● **Task**: Return every line of the listing below word for word, omitting the pictures.

————————

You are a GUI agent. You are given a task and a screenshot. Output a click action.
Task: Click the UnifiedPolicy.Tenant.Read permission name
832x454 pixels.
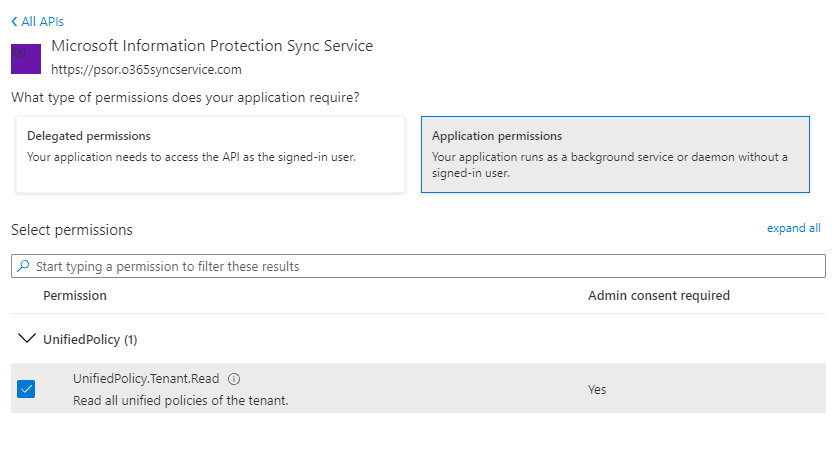146,379
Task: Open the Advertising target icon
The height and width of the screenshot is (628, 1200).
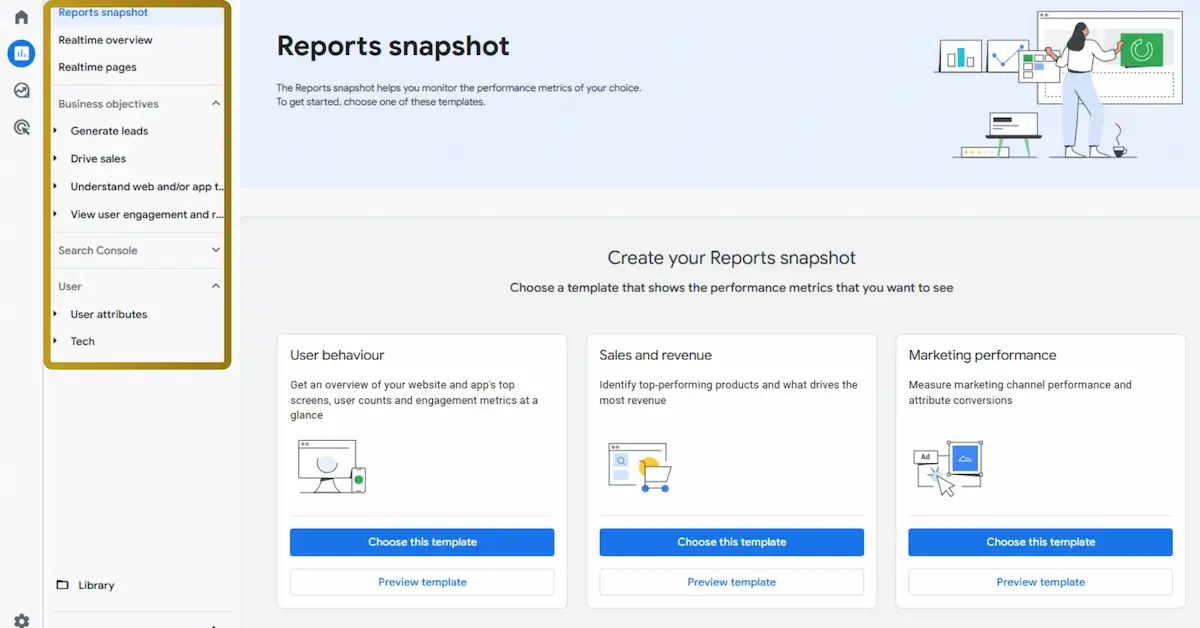Action: [x=21, y=127]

————————

● **Exercise answer**:
You are a GUI agent. You are given a task and a screenshot. Output a click action.
Task: Click the UnifiedPolicy.Tenant.Read permission name
832x454 pixels.
146,379
Task: Open the Advertising target icon
The height and width of the screenshot is (628, 1200).
Action: [x=21, y=127]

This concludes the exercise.